Saat ini kita telah memasuki tahun politik, hingar-bingar kampanye dan pemberitaan politik telah memenuhi ruang publik. Berbagai kalangan dari politisi tingkat desa hingga tingkat nasional saling berlomba-lomba untuk menarik perhatian publik, baik calon Kades, Bupati/Walikota dan seterusnya.
Mereka melakukan berbagai cara untuk menarik perhatian pemilih, mulai dari kampanye door to door yang akrab dengan masyarakat, hingga memasang baliho dan spanduk yang menyesaki setiap celah, Â Â hingga tidak tersisa ruang untuk sekedar mengistirahatkan mata. Bahkan ada pula yang melakukan cara primitif dan tidak bertanggung jawab, yaitu dengan memaku baliho di batang-batang pohon di pinggir jalan, yang mereka pikir pepohonan itu tidak merasakan sakit oleh ulahnya.
Metode kampanye usang (Meskipun laku) itu sebaiknya dikurangi. Apalagi kampanye yang tidak ramah lingkungan serta tidak bertanggung jawab, yang sejatinya tidak akan memberikan citra positif bagi para politisi itu sendiri.
Selain itu, metode kampanye yang tidak kreatif dan tidak menarik (mohon dukungannya, mari dukung kami, jangan lupa pilih kami dengan pose tersenyum sambil melipatkan kedua telapak tangan) tidak akan mampu menarik simpatik dan perhatian masyarakat yang kian hari semakin cerdas
Pada era digital seperti saat ini, para politisi perlu menggunakan metode kampanye yang lebih modern dan kreatif. Metode kampanye yang dapat memanfaatkan teknologi dan media sosial yang dengan itu dimungkinkan  dapat menjangkau lebih banyak orang dan memberikan informasi dengan lebih efektif dan efisien.
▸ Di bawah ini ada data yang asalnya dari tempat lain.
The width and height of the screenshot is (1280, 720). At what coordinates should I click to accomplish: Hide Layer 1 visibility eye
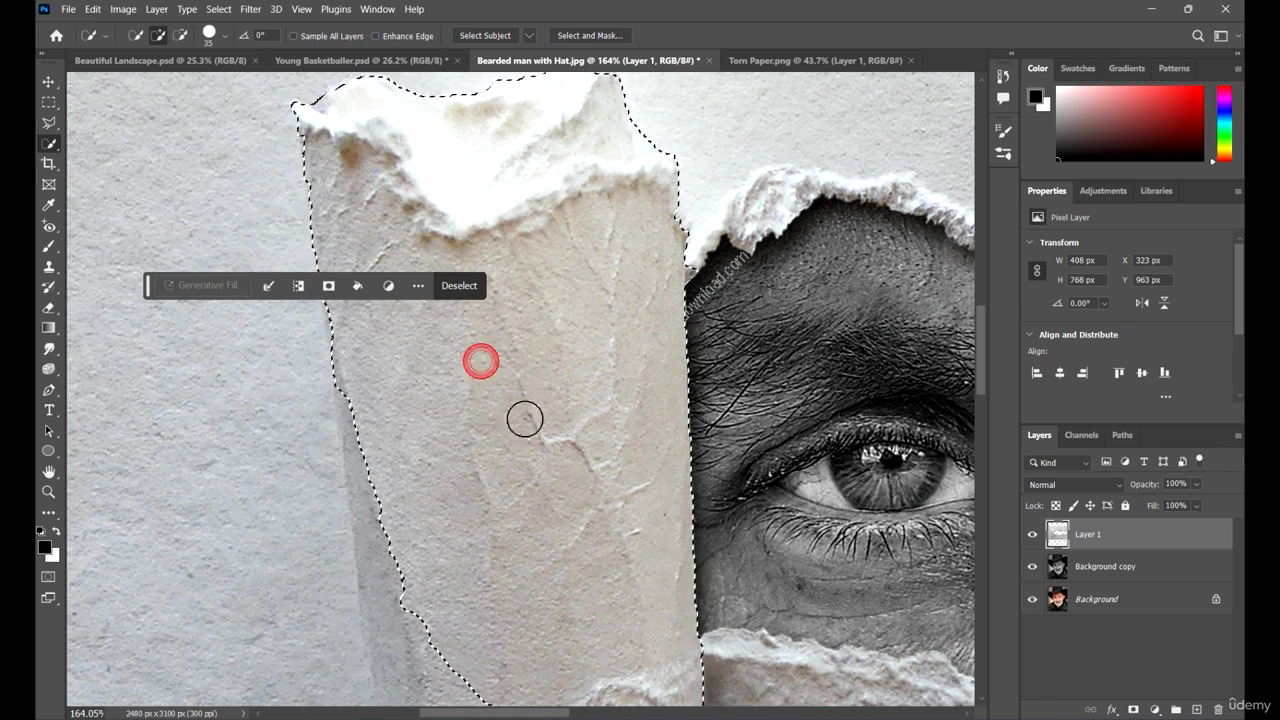1032,535
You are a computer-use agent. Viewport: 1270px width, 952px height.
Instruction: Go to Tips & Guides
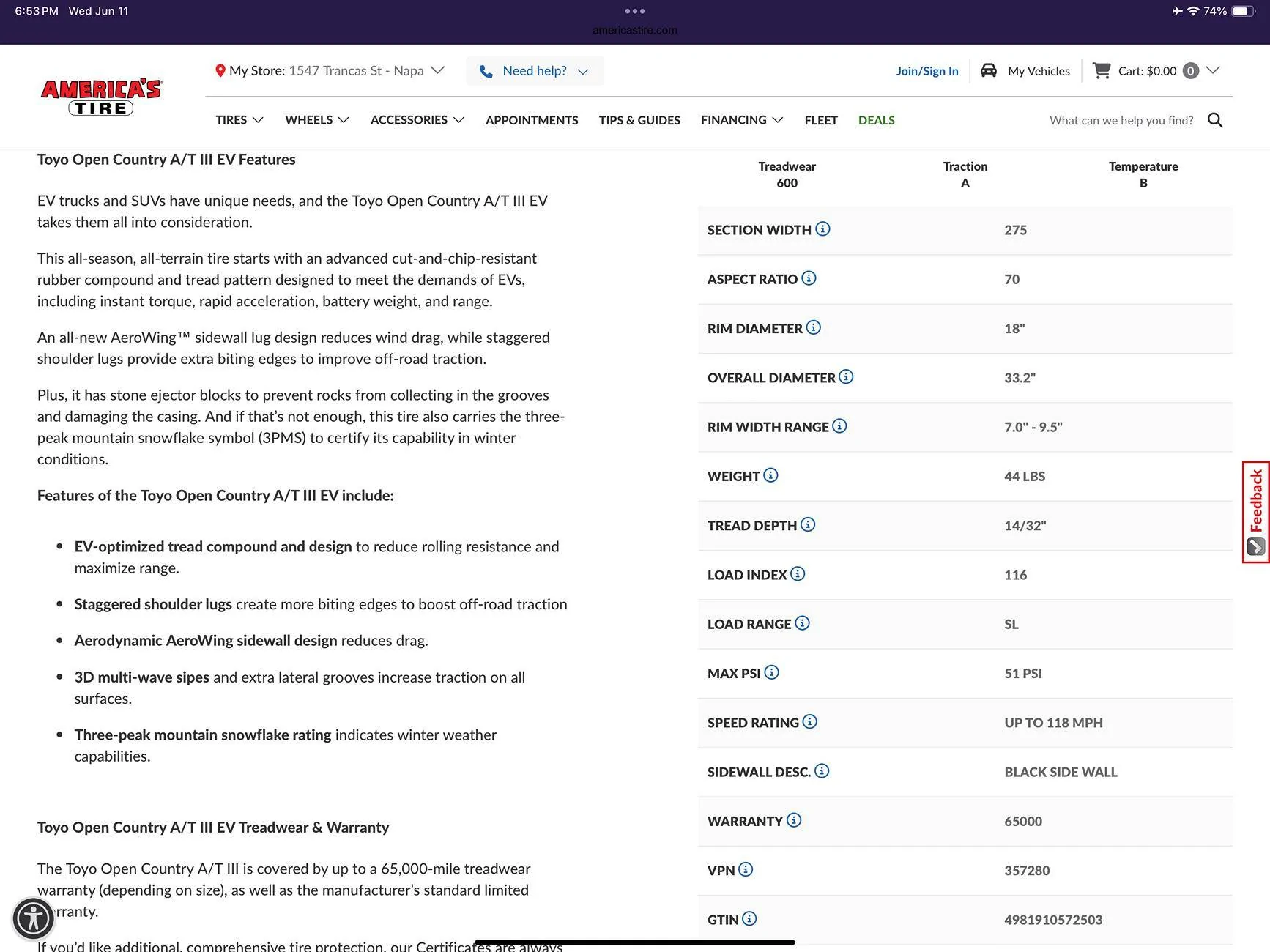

Sebelum hadirnya internet (Media sosial) kampanye politik seperti sebuah pertunjukan teater yang hanya bisa dinikmati oleh penonton yang hadir langsung di lokasi. Namun, kini, kampanye politik telah menjadi sebuah film yang bisa ditonton oleh siapa saja, di mana saja, dan kapan saja tanpa mengeluarkan banyak biaya di berbagai ragam media sosial
Melalui media sosial, kampanye politik dapat menjangkau lebih banyak orang dalam waktu yang lebih singkat, dan lebih efektif serta bisa  menyasar kalangan "terdidik' tanpa harus berkampanye di ruang formalÂ
kalangan terdidik itu cenderung memiliki akses informasi yang luas dan bahkan yang lebih gilanya lagi, bagi mereka yang memiliki pengikut nan setia serta fanatik, cuitannya itu bagaikan sebuah sabda yang "wajib" diimani, yang kemudian akan mempengaruhi pemikiran pengikutnya secara tidak langsung pada konteks yang lebih riil.
Maka sangat beruntung sekali bila seorang calon yang akan bertarung memiliki puluhan bahkan ratusan influencer seperti itu, bisa dibayangkan dengungan yang ditimbulkannya akan melebih sorak-sorai massa di lapangan.
Selain itu, kampanye politik melalui dunia digital bahkan dapat ditargetkan ke kelompok pemilih tertentu berdasarkan demografi, minat, atau lokasi mereka. Sasaran kampanye  akan lebih terukur dan tersistematis.